Infrastructure is important in our nation’s economic development. ASCE reports that every dollar spent on highway improvement returns $5.20 in decreased delays, vehicle maintenance, and fuel construction, and increased safety. Poor maintenance of our ports costs us international trade, and the condition of our dams, levees and waterways probably compounded the damage from hurricanes in Texas and Florida.
No. 45 promised to tackle infrastructure, and he had bipartisan support for the sentiment. Upon election, he abandoned infrastructures to pick a fight with enemies, real and imagine, fire the man investigating his Russian involvement and make several futile attempts to “repeal and replace” the Affordable Care Act.
He finally hit fool’s gold with the Tax Cuts and Jobs Act of 2017, and inappropriately named a piece of legislation that would more accurately be named the Corporate Enrichment and Deficit Expansion Act of 2017.
Now that the Republican Congress has committed to $1.5 trillion more in national debt, No. 45 says he wants to tackle infrastructure, and he expects bipartisan support. He says infrastructure was an “easy” win, while tax “reform” was more challenging. Now he’s ready to manage infrastructure issues.

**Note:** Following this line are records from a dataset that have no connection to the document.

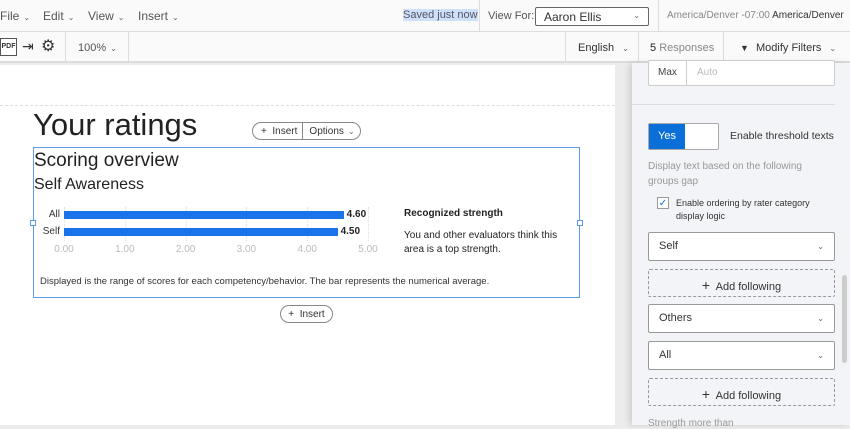  I want to click on value-label: 4.60, so click(356, 214).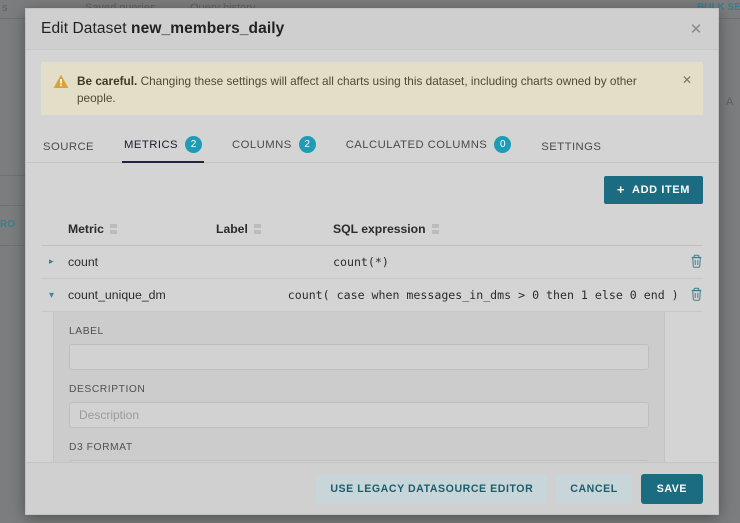  Describe the element at coordinates (372, 29) in the screenshot. I see `modal-header: Edit Dataset new_members_daily ✕` at that location.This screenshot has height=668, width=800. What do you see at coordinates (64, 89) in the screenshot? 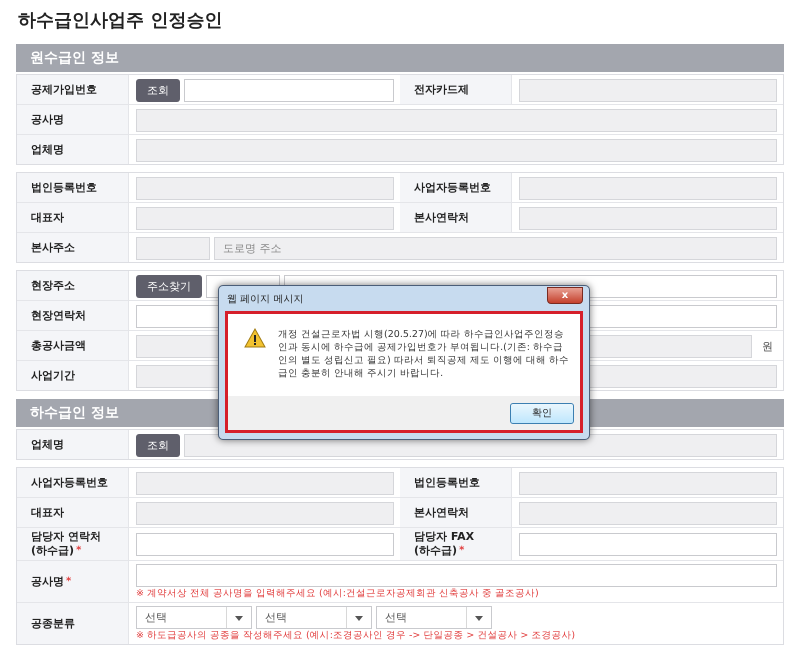
I see `field-label: 공제가입번호` at bounding box center [64, 89].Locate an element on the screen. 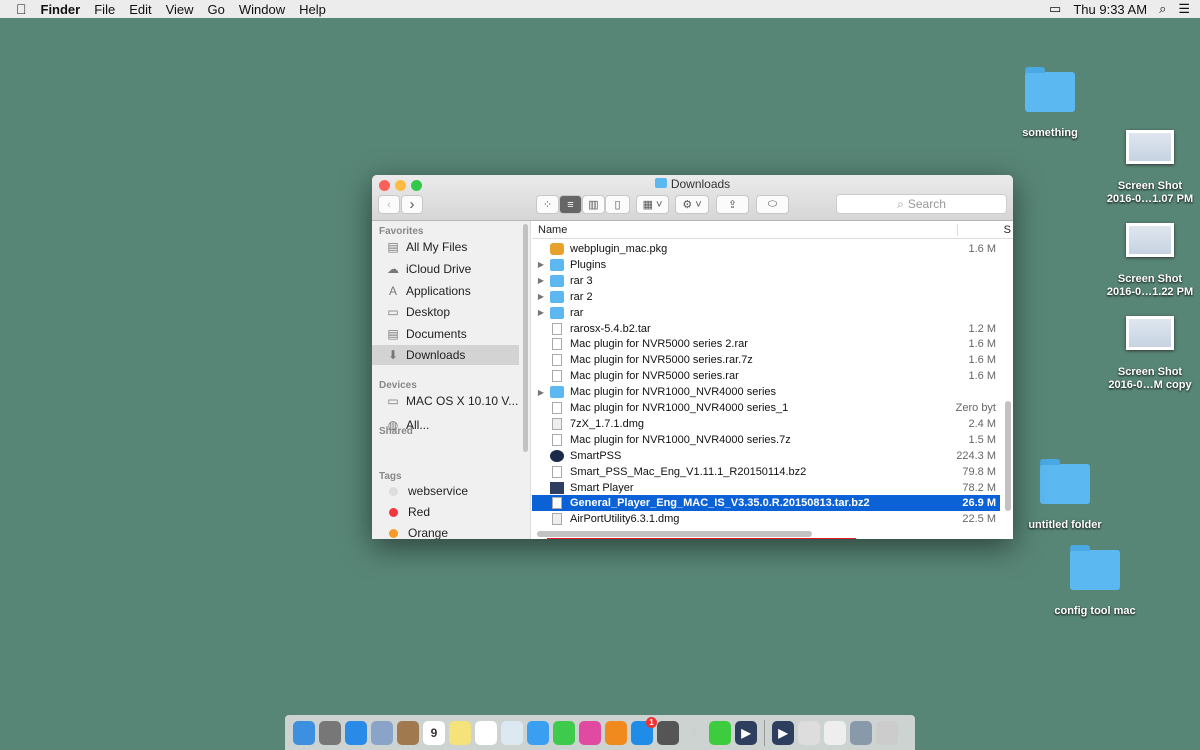 This screenshot has height=750, width=1200. spotlight-icon: ⌕ is located at coordinates (1162, 9).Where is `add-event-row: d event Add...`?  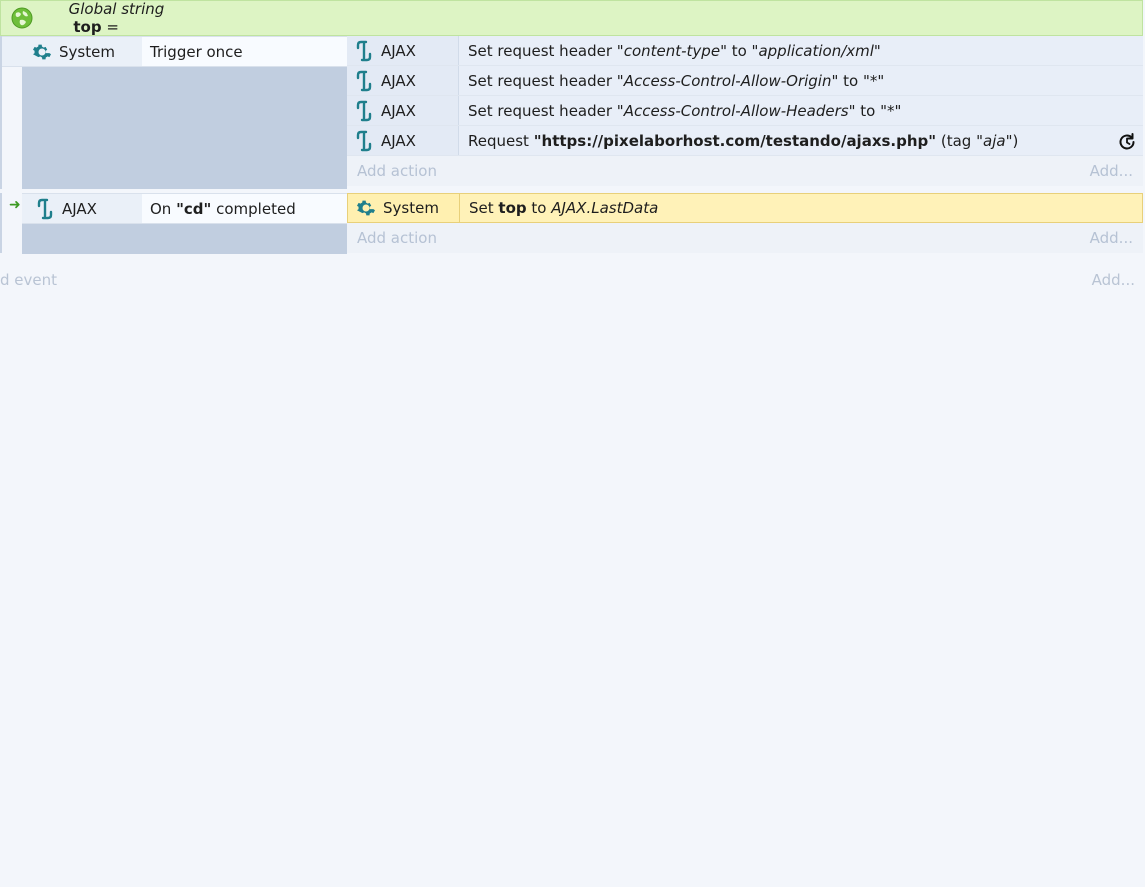 add-event-row: d event Add... is located at coordinates (572, 280).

ASCE says at least $2 trillion is needed to bring infrastructure up to snuff, with another $200 billion plus needed annually to keep infrastructure in good repair. No. 45 proposes a $1 trillion plan, and talks about public-private partnerships, which seems to suggest more tax breaks for his corporate buddies.
Where do we find $1 trillion, let alone the $2 trillion necessary for infrastructure repair? That’s the hoax in No. 45’s current embrace for infrastructure.
Investing in infrastructure is more economically impactful than tax cuts, but it doesn’t necessarily give corporations a break. So, No. 45 put something that could make a major difference on the back burner, so he could reward his supporters.
Now he will have to both fight his own party and struggle to gain Democratic support for his infrastructure plan.
While the president says he has prioritized infrastructure, House Speaker Paul Ryan wants to focus on “entitlement reform.” That means he wants to cut public assistance, food stamps, Medicare, Medicaid, and Social Security. Other Republicans want to cut the deficit they just committed to growing. They won’t be interested in any new programs, even if they are infrastructure programs.
So, No. 45, the Joker, is trying to trick us again. Anyone who has driven down a bumpy highway, been washed out by hurricane waters, or witnessed a bridge collapse will agree that our infrastructure needs attention. But mouthing the word is different from finding the money.
We might have had the money to tackle infrastructure before we committed to a pricey corporate tax giveaway. How will we way pay for infrastructure now? More debt? Program cuts? Profit-generating toll roads that that enrich No. 45’s friends at public expense?
Or perhaps we’ll be jolted into action when another bridge collapses?
Julianne Malveaux is a Washington, D.C.-based economist and writer.